The sulfidation process for two calcined limestones and a fully calcined dolomite was analyzed under pressurized conditions (up to 1.0 MPa), at temperatures of 723-1173 K, and with sorbent particle sizes of 0.25-2.0 mm. The sulfidation experiments were performed in a pressurized thermogravimetric analyzer and in a pressurized differential reactor. The effects of total pressure, temperature, sorbent particle size, and H2S Concentration were analyzed. The sulfidation rate of the sorbents increased with total pressure when the volume fraction of H2S was constant. However, the sulfidation rate decreased with total pressure when the partial pressure of H2S was constant. A reaction order on H2S of 1 was obtained at the different total pressures that were analyzed. In addition, the rate of H2S retention decreased as the sorbent particle size increased. The changing grain-size model, with the effective gas diffusivity in the pores and the effective diffusivity in the product layer varying with the total pressure, was used to obtain the kinetic parameters of the sulfidation reaction and to predict the experimental data.
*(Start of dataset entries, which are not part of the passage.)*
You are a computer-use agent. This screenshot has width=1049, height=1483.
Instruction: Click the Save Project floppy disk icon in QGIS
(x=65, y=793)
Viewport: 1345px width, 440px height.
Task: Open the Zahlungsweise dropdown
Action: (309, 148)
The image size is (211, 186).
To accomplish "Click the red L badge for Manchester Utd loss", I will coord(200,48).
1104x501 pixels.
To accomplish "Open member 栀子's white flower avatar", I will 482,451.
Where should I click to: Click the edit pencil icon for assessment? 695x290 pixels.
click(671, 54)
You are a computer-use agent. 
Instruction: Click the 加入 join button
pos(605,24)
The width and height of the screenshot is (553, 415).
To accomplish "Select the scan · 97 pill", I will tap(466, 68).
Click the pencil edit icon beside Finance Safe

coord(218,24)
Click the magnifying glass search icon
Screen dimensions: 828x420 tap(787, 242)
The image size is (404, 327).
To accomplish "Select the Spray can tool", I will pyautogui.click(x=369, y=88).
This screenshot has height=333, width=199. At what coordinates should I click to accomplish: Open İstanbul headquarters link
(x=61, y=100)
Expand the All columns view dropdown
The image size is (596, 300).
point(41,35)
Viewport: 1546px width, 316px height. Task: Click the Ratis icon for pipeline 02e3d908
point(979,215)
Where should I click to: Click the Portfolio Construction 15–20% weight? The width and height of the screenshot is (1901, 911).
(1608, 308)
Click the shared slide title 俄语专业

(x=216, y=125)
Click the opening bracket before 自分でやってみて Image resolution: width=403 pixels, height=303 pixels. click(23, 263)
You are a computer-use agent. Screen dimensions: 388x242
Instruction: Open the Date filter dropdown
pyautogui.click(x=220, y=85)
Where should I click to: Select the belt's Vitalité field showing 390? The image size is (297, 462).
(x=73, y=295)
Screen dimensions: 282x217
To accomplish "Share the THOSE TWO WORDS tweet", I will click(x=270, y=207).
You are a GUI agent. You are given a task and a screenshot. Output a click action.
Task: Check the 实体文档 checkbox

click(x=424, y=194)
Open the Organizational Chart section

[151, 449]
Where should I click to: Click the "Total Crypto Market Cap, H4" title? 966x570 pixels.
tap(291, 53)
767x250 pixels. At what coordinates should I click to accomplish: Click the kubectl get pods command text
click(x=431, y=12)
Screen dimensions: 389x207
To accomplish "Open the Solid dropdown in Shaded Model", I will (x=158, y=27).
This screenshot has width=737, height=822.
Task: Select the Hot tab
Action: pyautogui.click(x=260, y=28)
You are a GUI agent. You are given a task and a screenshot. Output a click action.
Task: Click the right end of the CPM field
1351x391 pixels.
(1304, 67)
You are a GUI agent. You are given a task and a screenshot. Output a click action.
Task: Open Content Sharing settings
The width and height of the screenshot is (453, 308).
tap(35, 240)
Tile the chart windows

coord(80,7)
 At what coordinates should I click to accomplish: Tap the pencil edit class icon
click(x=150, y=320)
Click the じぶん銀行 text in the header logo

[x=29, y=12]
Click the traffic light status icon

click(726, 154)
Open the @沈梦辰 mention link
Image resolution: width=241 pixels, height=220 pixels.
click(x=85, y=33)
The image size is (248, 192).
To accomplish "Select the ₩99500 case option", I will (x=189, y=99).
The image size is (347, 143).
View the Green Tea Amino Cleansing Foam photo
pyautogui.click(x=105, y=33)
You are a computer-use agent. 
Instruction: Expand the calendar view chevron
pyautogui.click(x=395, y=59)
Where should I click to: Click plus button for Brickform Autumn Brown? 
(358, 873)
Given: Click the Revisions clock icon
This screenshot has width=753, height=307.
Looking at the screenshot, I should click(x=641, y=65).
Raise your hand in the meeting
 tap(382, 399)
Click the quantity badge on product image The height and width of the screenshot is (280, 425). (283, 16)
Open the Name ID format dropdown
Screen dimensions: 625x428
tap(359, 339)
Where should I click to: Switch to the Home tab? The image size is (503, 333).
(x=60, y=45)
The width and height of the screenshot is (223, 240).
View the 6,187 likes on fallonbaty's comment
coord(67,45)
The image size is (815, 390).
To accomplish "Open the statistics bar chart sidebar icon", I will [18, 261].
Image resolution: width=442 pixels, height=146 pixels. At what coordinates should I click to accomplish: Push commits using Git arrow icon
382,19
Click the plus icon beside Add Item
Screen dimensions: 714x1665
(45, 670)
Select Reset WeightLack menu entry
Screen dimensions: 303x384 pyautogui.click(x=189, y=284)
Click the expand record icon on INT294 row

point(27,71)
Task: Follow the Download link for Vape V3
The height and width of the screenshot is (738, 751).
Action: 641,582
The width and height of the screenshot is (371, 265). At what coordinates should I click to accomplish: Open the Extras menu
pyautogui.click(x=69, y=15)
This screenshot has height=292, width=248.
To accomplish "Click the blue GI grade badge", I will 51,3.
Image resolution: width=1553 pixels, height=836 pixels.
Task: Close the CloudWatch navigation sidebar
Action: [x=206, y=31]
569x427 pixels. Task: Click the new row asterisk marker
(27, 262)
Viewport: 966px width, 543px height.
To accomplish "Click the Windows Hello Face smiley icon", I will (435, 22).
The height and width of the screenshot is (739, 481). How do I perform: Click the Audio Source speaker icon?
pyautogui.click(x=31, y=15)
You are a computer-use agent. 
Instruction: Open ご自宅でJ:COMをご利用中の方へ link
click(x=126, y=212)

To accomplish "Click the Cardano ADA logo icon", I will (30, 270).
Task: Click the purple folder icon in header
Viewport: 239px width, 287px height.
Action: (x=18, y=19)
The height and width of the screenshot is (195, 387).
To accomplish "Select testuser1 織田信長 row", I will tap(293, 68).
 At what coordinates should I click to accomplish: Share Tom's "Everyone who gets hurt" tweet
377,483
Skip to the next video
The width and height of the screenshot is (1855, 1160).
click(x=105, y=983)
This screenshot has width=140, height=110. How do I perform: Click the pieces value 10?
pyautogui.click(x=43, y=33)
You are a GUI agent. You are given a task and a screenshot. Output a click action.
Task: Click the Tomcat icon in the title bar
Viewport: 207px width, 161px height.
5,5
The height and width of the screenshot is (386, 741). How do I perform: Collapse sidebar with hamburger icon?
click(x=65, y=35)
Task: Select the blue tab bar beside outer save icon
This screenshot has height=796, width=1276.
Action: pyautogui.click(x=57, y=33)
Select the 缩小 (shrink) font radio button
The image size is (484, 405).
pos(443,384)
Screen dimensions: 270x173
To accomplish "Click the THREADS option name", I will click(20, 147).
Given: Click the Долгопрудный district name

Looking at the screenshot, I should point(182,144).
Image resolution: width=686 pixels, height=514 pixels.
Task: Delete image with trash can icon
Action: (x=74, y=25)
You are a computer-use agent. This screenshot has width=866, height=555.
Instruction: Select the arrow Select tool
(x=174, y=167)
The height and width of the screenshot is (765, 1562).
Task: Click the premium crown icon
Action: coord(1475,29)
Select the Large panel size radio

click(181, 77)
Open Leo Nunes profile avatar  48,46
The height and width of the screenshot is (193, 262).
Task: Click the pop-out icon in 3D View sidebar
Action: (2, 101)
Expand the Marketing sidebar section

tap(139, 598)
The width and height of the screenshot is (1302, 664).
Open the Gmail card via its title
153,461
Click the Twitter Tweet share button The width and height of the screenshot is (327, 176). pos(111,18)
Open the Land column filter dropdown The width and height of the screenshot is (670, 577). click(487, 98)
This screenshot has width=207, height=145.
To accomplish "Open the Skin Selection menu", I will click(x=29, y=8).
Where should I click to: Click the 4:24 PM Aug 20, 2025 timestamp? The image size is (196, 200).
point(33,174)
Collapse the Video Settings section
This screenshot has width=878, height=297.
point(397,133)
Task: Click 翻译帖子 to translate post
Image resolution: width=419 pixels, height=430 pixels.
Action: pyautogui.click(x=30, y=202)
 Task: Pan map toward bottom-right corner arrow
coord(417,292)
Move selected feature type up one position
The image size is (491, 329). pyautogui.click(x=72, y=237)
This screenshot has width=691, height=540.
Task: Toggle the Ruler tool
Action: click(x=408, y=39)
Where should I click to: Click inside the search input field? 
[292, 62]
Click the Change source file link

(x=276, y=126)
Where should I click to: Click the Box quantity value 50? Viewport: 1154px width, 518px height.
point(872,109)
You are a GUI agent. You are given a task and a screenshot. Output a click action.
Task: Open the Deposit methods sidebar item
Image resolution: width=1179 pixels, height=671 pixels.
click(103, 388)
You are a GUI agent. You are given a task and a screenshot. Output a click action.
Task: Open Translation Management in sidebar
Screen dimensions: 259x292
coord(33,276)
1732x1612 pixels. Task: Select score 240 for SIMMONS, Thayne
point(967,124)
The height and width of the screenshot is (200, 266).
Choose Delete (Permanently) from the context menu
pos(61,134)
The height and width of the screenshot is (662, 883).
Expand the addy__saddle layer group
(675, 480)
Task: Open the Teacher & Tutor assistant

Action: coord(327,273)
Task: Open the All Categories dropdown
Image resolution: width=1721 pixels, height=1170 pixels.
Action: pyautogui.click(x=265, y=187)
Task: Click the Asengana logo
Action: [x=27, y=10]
The values of the activation energies varied for the different calcium-based sorbents, from 29 kJ mol(-1) to 56 kJ mol(-1) for the chemical reaction rate constant (k(s)) and from 154 kJ mol(-1) to 217 kJ mol(-1) for the product layer diffusion coefficient (D-s). A good agreement between measured and predicted conversion versus time curves was observed for any total pressure, temperature, particle size, and H2S concentration analyzed.